Stress-driven instability in growing multilayer films
Zhi-Feng Huang, Rashmi C. Desai

TL;DR
This paper develops a recursive elastic analysis to study stress-driven morphological instability in coherent multilayer films, providing insights into stability conditions and critical thickness relevant for multilayer film growth.
Contribution
It introduces a novel recursive elastic analysis method to derive the surface evolution equation for multilayer films, accounting for complex layer interactions and stability properties.
Findings
Effective stability properties depend on surface mobility and misfit
Asymmetric multilayer structures influence stability in predictable ways
Kinetic critical thickness saturates with increasing layers, matching experiments
Abstract
We investigate the stress-driven morphological instability of epitaxially growing multilayer films, which are coherent and dislocation-free.

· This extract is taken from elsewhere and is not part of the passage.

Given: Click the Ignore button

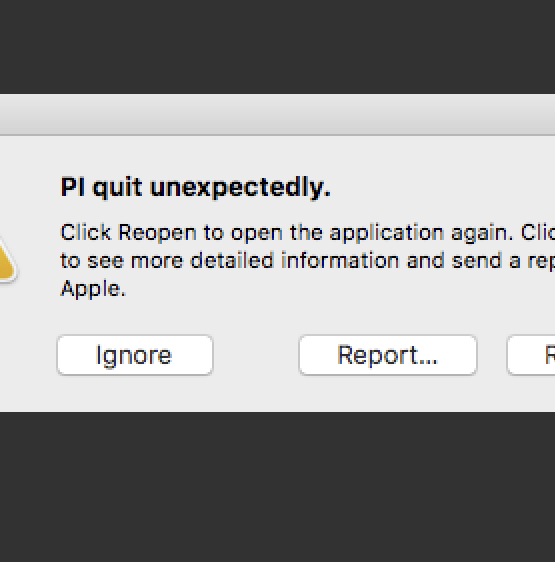Looking at the screenshot, I should tap(135, 355).
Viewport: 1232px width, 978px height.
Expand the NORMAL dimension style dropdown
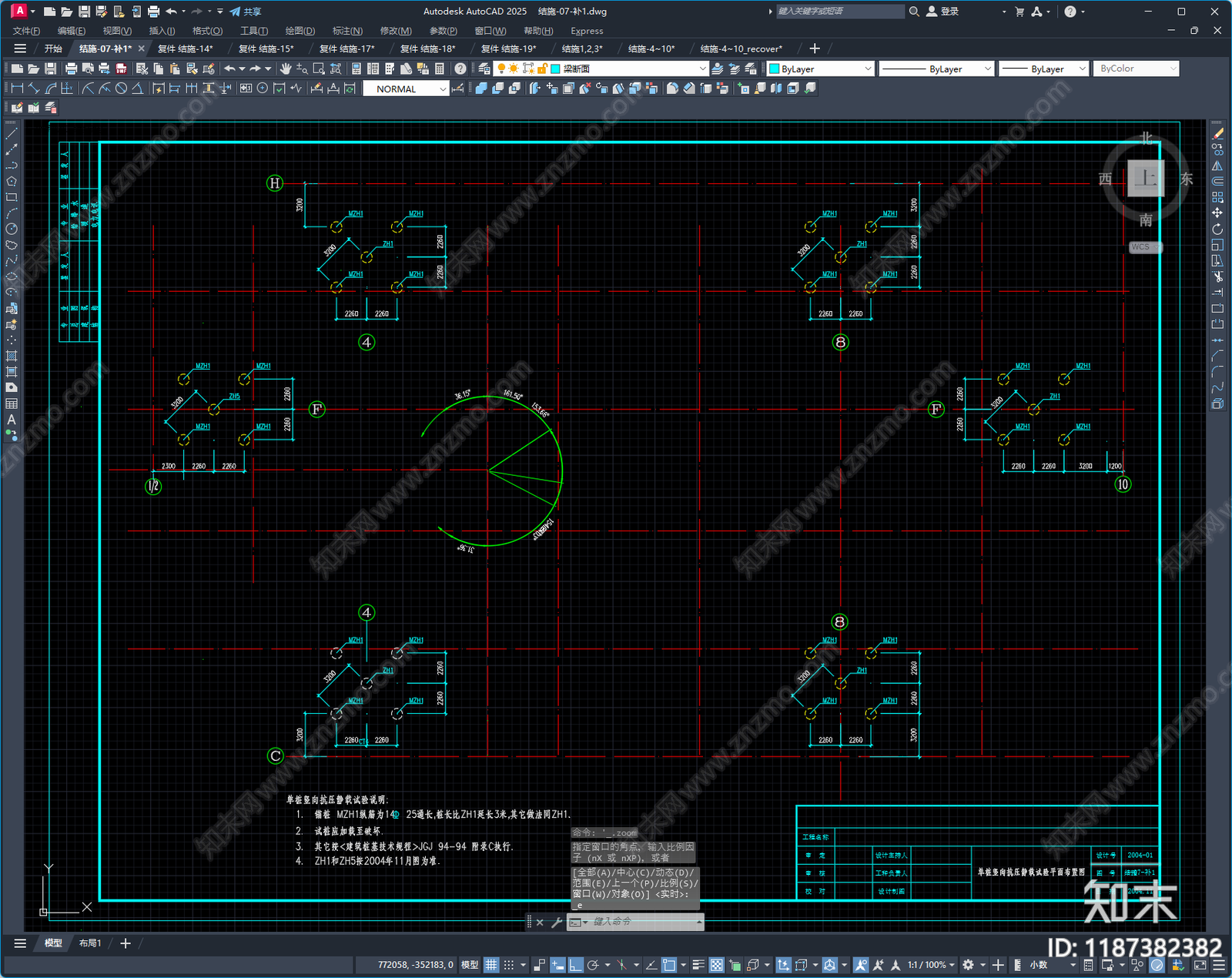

We construct a direct elastic analysis, from which we determine the elastic state of the system recursively in terms of that of the old states of the buried layers. In turn, we use the result for the elastic state to derive the morphological evolution equation of surface profile to first order of perturbations, with the solution explicitly expressed by the growth conditions and material parameters of all the deposited layers. We apply these results to two kinds of multilayer structures. One is the alternating tensile/compressive multilayer structure, for which we determine the effective stability properties, including the effect of varying surface mobility in different layers, its interplay with the global misfit of the multilayer film, and the…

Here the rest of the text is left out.